As you may have read before, StatsBomb have an ongoing commitment to developing football analysts of the future. We try our best to provide the education, tools, and resources needed to learn the trade for the many amateur analysts out there looking to forge a career in professional football. Part of this commitment has been to release industry-leading event data free of charge, such as the recent FAWSL and Messi Data Biography data releases. Well, we have another one for you — one that we’re particularly excited about. Not just because Euro 2020 was a great tournament. For the first time, we’re releasing StatsBomb 360 data.
What is StatsBomb 360?
StatsBomb 360 is the next revolution in football event data. We revolutionised the industry already in 2018 with the launch of StatsBomb Data and its upgraded data spec. Amongst many other new features, the data spec included freeze-frames on shots to capture the location of all defenders, attackers, and goalkeeper at the moment of the shot. Well, StatsBomb 360 data captures a freeze-frame showing the location of all players in the frame for every event we collect.
360 will also allow us to uncover a host of new information about the game that was either difficult to see or completely hidden in standard event data. We will now be able to deliver things like:
- Line-breaking passes
- Ball receipts in space
- Distance to all defenders in the frame
- Passing lanes
- Defensive shape around every event
And that’s just the starting point of what will be possible with 360. Our clients have already started to increase their competitive edge with the extra depth this information provides, and we ourselves have been generating new ideas and insight every day, some of which was presented at our recent StatsBomb Conference.
Of course, if you just wanted to play with the standard Euro 2020 event data, then that’s ok. We’ve released that too.
Accessing the data
There are a few key things you’ll need to get started with the data.
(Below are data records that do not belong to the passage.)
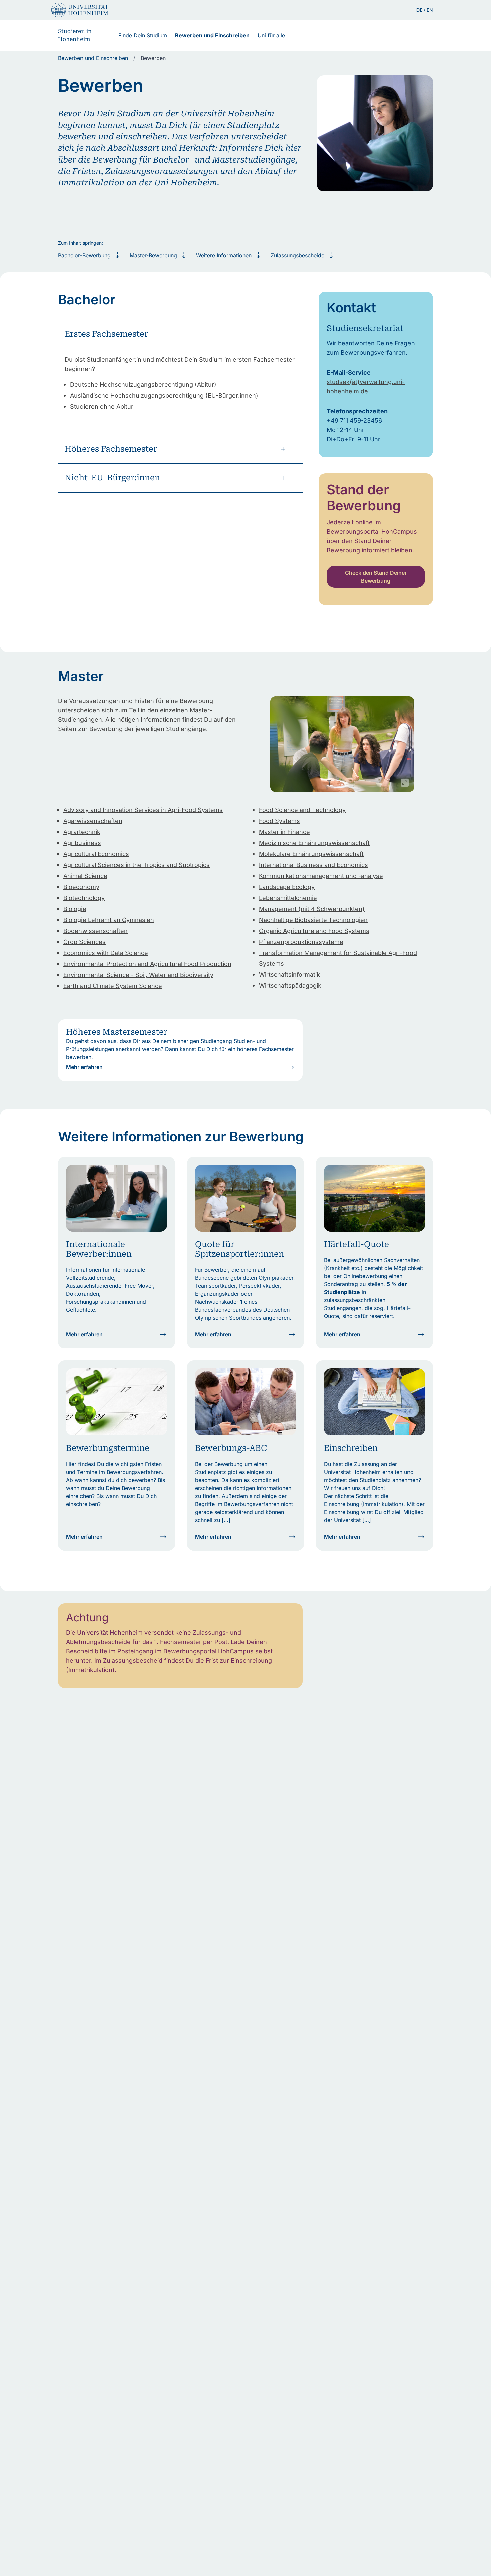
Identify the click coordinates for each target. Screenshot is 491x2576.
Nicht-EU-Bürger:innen (112, 477)
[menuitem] (142, 35)
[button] (342, 744)
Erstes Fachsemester (106, 334)
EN (430, 10)
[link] (93, 58)
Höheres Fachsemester (111, 449)
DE (420, 10)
If you’re new to using StatsBomb data or just starting out on your coding journey, we’ve created a guide to using StatsBomb data in R to help you on your way, and created the StatsBombR and statsbombpy (for Python) packages to make working with and manipulating StatsBomb data that bit easier.
- Install the StatsBombR (if using R) or statsbombpy (if using Python) packages
- Keep the R Guide handy
- Keep the data specification handy
As this is the first ever release of 360 data, we’ll help you get started by giving an example of how to work with and gain insight from the data in R and create your first visual plot with it. It is recommended you work through the ‘Working With StatsBomb Data In R’ Guide first if you haven’t already, as the code and instructions we’re going to share here are aimed at more experienced users of the data.
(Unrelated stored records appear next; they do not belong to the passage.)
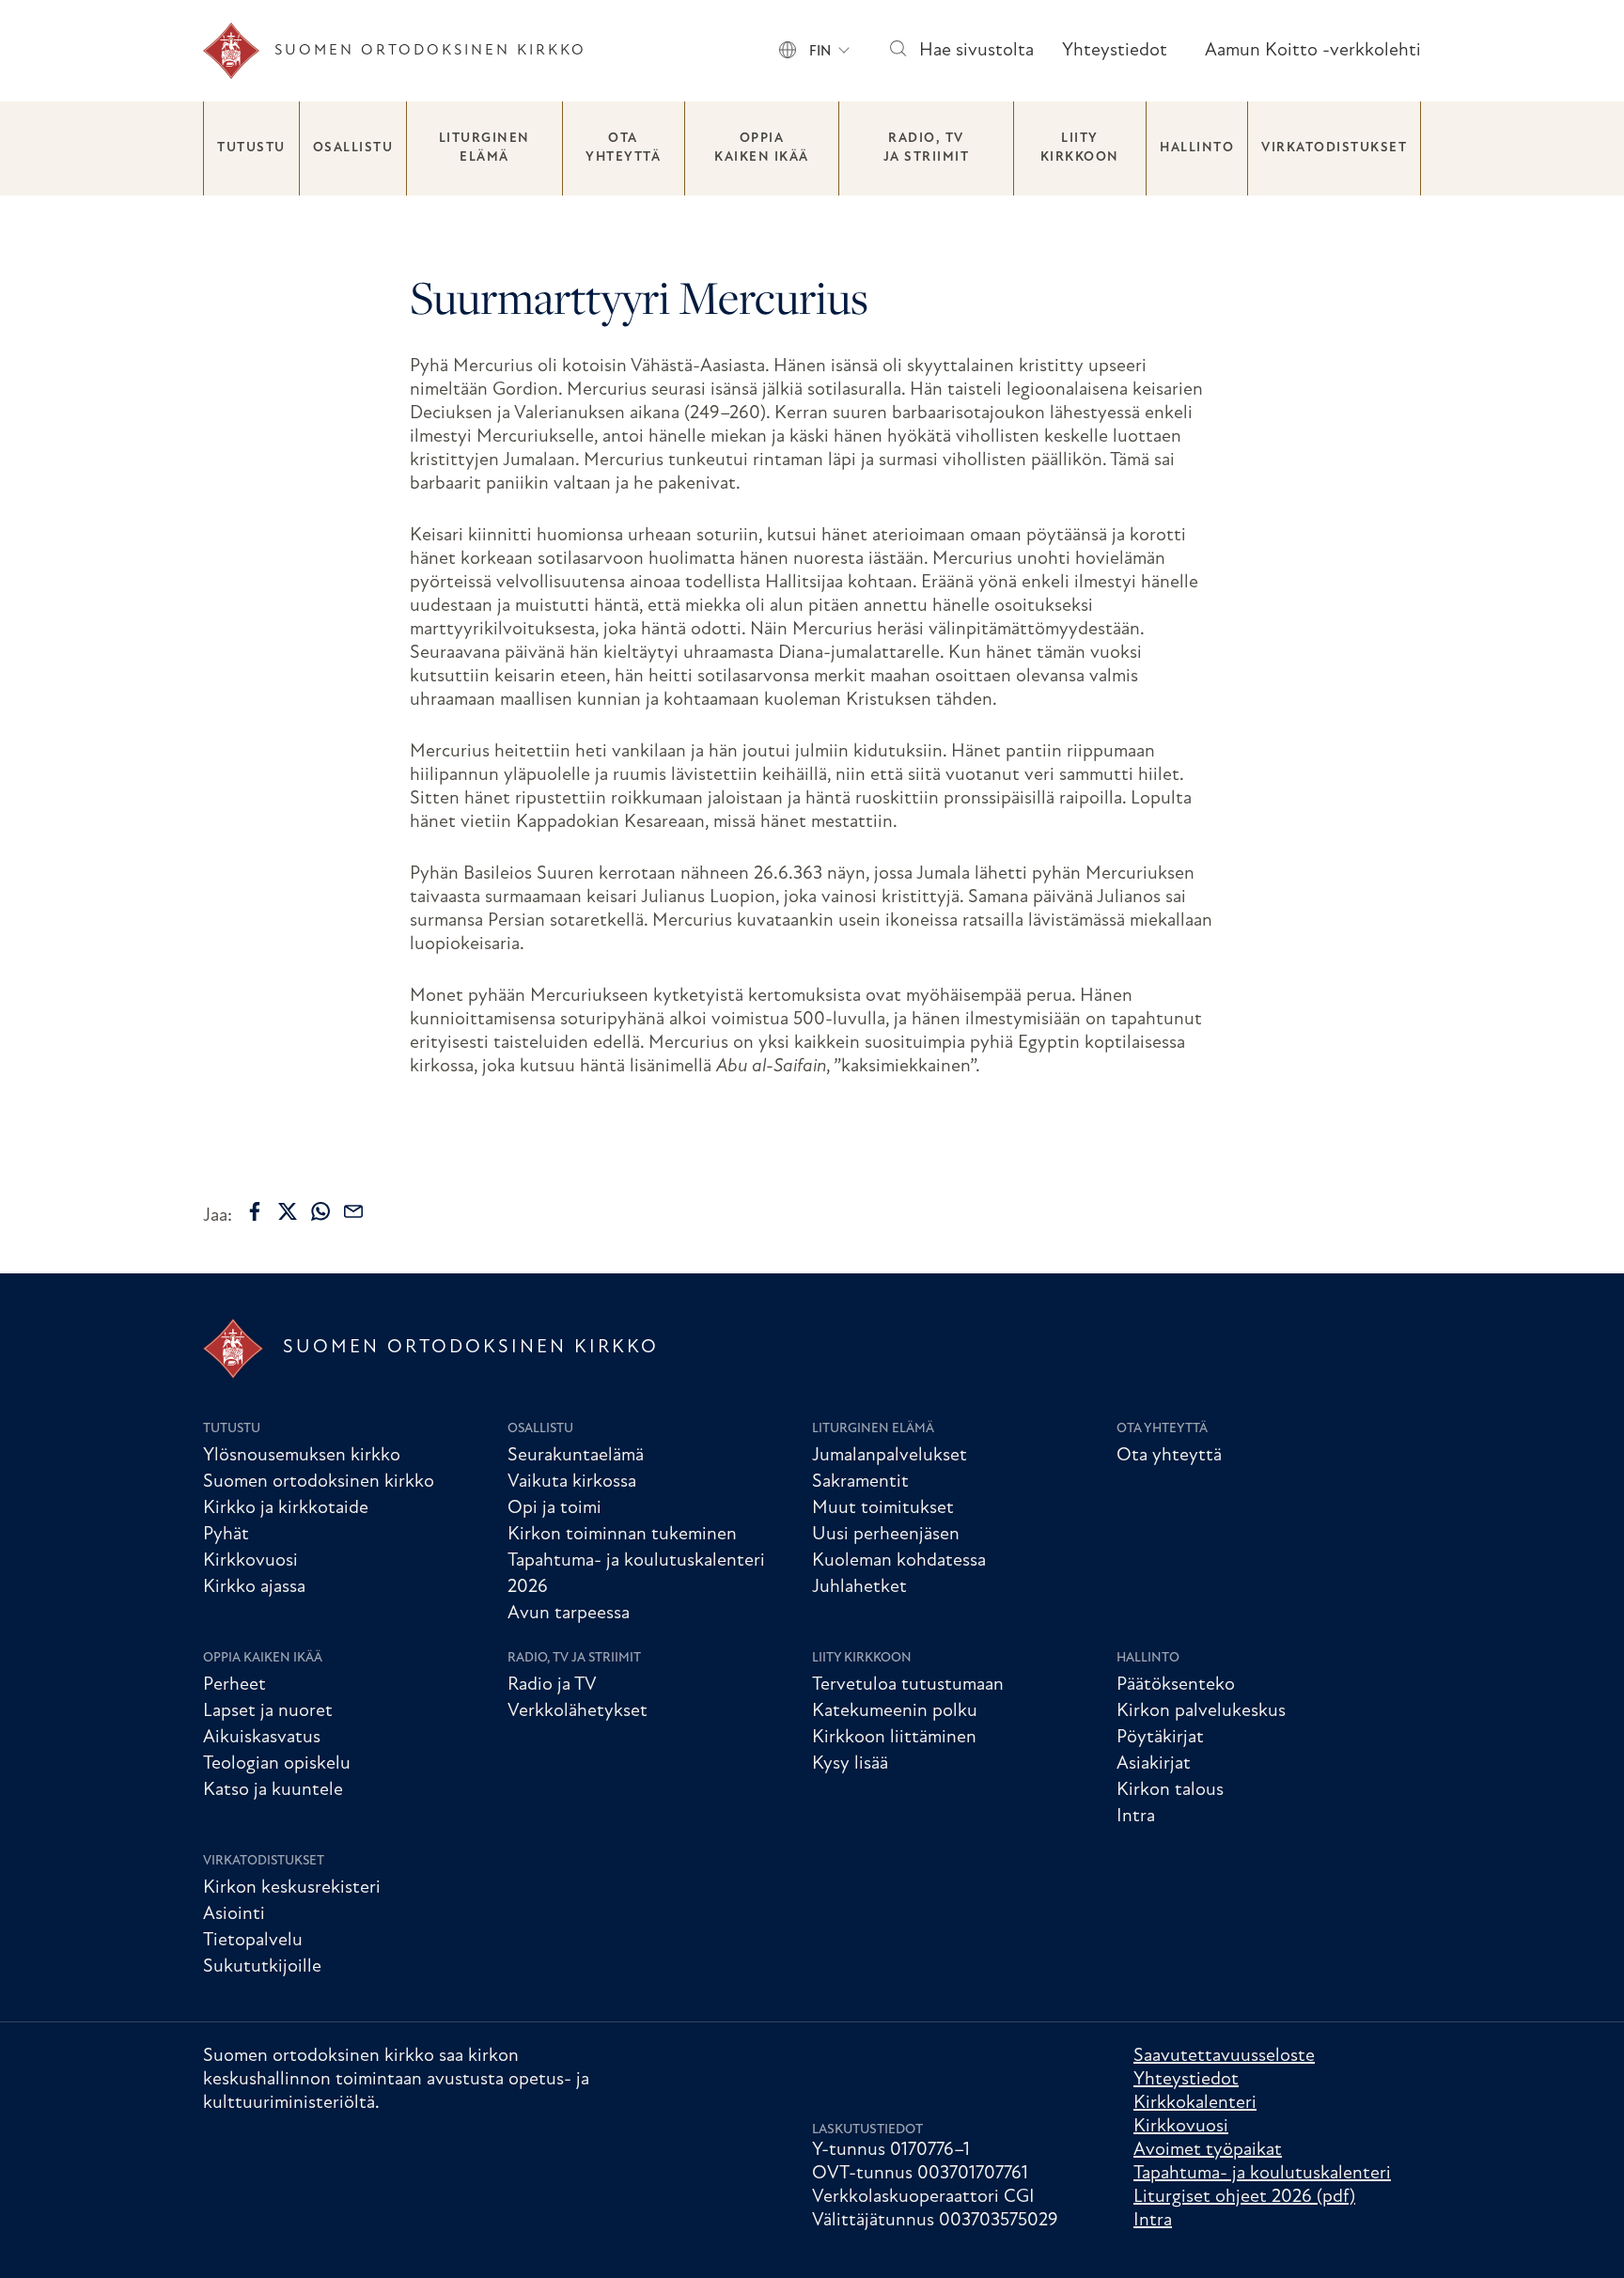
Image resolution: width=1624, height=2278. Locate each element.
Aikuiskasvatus (261, 1737)
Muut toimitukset (883, 1508)
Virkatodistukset (1334, 148)
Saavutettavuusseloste (1224, 2056)
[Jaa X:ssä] (287, 1211)
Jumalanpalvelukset (889, 1455)
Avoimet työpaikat (1207, 2150)
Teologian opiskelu (277, 1764)
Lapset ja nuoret (268, 1711)
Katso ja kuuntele (273, 1790)
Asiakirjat (1153, 1764)
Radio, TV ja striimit (926, 148)
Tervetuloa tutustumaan (908, 1685)
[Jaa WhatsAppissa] (320, 1211)
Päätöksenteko (1175, 1685)
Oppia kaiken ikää (761, 148)
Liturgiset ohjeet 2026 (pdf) (1244, 2197)
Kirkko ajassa (254, 1587)
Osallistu (353, 148)
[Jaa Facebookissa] (255, 1211)
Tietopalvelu (253, 1940)
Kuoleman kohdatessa (899, 1561)
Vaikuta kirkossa (572, 1482)
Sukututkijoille (262, 1967)
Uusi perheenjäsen (886, 1534)
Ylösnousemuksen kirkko (301, 1455)
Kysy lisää (850, 1764)
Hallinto (1197, 148)
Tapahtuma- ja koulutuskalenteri (1262, 2173)
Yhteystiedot (1114, 50)
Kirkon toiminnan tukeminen (622, 1534)
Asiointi (234, 1914)
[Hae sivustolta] (897, 51)
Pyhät (226, 1534)
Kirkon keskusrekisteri (292, 1888)
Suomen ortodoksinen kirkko (318, 1482)
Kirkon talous (1170, 1790)
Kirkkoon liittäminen (894, 1737)
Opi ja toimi (554, 1508)
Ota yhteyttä (623, 148)
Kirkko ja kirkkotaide (285, 1508)
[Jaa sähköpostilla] (353, 1211)
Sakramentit (860, 1482)
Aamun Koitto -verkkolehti (1313, 50)
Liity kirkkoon (1079, 148)
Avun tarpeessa (569, 1613)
Using StatsBomb 360 Data Case Study
The very first thing you’ll need to do is update StatsBombR. Delete the package, then run the line of code below to install the latest version of the package (assuming you already have it installed. If you don’t, refer to the R Guide for full installation instructions.)
In this example, we’re going to look at crosses, specifically how to calculate the number of attackers and defenders in the box at the time of the cross for each cross in the tournament. We’ll then select one of the crosses and show you how to plot the 360 frame to see the specific player locations at the event.
First, let’s pull the 360 freeze-frames and store them in a dataframe ‘data360’.
Comp <- FreeCompetitions()
Matches <- FreeMatches(Comp)
Matches = Matches %>% filter(competition.competition_name==”UEFA Euro”)
data360 <- free_allevents_360(MatchesDF = Matches, Parallel = T)
Next, we’re going to pull the standard Euro 2020 event data into a separate dataframe.
events <- free_allevents(MatchesDF = Matches, Parallel = T)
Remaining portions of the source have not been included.